= Josée Yvon =

Josée Yvon (1950 – June 12, 1994) was a Quebec poet, playwright and screenwriter. Her work relates largely to marginalised groups in society.

== Biography ==
Josée Yvon was born, lived and died in Montreal in a popular neighborhood on Ontario Street.

In 1971, she obtained a bachelor's degree in theater studies from Université du Québec à Montréal. She then began a master's degree on Bertolt Brecht at Schauspielhaus of Düsseldorf, (Germany), but did not complete her studies.
She started her professional career as a director, with the Théâtre sans fil and the Grand Circus Ordinaire, an occasional screenwriter for Radio-Québec, a waitress and a translator. Also, she taught literature at Rosemont College, Bois-de-Boulogne College and Cégep Édouard-Montpetit.

Josée participated regularly in meetings where she read her texts like at the Solstice of Poetry in 1976, the Night of St. John in 1978 and The Night of Poetry of 1980. She was also a literary critic and collaborates notably at Mainmise, Hobo-Quebec, La Barre du jour, Cul-Q, Witches (Paris), Beatitude (California), Sisters (Los Angeles), Ironie Point (Germany), Stars Screwers (France), and many others.

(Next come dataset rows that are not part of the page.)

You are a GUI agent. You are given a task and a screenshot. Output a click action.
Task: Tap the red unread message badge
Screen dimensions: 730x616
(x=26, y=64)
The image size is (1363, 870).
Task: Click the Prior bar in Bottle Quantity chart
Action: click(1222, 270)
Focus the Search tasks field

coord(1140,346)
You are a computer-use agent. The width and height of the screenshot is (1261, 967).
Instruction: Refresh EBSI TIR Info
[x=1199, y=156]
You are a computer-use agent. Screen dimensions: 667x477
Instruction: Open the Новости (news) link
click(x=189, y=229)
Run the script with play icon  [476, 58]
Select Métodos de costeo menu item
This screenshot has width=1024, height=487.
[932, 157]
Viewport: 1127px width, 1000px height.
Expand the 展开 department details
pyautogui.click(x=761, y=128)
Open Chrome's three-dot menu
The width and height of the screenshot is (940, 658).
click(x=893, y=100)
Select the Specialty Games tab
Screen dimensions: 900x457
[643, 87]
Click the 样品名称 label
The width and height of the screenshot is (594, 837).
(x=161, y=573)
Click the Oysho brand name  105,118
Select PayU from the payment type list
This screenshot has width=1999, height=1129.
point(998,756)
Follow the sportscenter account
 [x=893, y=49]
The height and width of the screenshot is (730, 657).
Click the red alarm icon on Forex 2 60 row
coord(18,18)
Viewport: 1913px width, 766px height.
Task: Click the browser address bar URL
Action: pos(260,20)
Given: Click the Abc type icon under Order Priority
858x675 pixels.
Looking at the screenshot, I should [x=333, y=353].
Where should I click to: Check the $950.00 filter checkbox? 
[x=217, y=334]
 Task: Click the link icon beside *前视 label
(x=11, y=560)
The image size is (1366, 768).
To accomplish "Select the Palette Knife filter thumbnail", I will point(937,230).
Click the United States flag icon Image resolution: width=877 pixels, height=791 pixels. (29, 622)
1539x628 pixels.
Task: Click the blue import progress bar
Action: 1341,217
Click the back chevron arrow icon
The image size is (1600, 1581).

The publishing of her first book, Filles-commandos bandées, in 1976. made her one of the major authors in the Quebec poetry movement of the 1980s, marked by the Beat Generation, that developed around Red Herbs. And that's where she met Denis Vanier, her companion for the next eighteen years.

Her work was highly influenced by the American lesbian and revolutionary literature. The description of marginality has a major role in it: homosexuals, drug addicts, prostitutes, transsexuals, or transvestites are recurrent characters.

She died in June 1994 after a long struggle with AIDS, almost blind, leaving Manon la nuit, an unfinished manuscript on blindness.

Yvon's archival fonds is kept in the Montreal archives center of Bibliothèque et Archives nationales du Québec.

== Filmography ==

- La Nuit de la poésie 27 mars 1970, 1971.
- Vanier présente son Show de monstres, coscenario with Denis Vanier, 1974.

== Bibliography ==

- Filles-commandos bandées, 1976.
- La Chienne de l'hôtel Tropicana, 1977.
- Travesties-kamikaze, 1980.
- Koréphilie, with Denis Vanier, 1981.
- Danseuse-mamelouk – récit, 1976.
- Gogo-boy, 1983.
- L'âme/défigurée, with Denis Vanier, 1984.
- Maîtresses-Cherokees – récit, 1986.
- Filles-missiles, 1986.
- Travaux pratiques – œuvres critiques complètes, with Denis Vanier, 1987.
- Les Laides otages – récit, 1990.
- La Cobaye – récit, 1993.
- Lettres, 1994.

== Awards and honors ==
- 1969 : Youth authors prize of la Nouvelle Compagnie théâtrale du Centre d'essais des auteurs dramatiques, for L'Invention.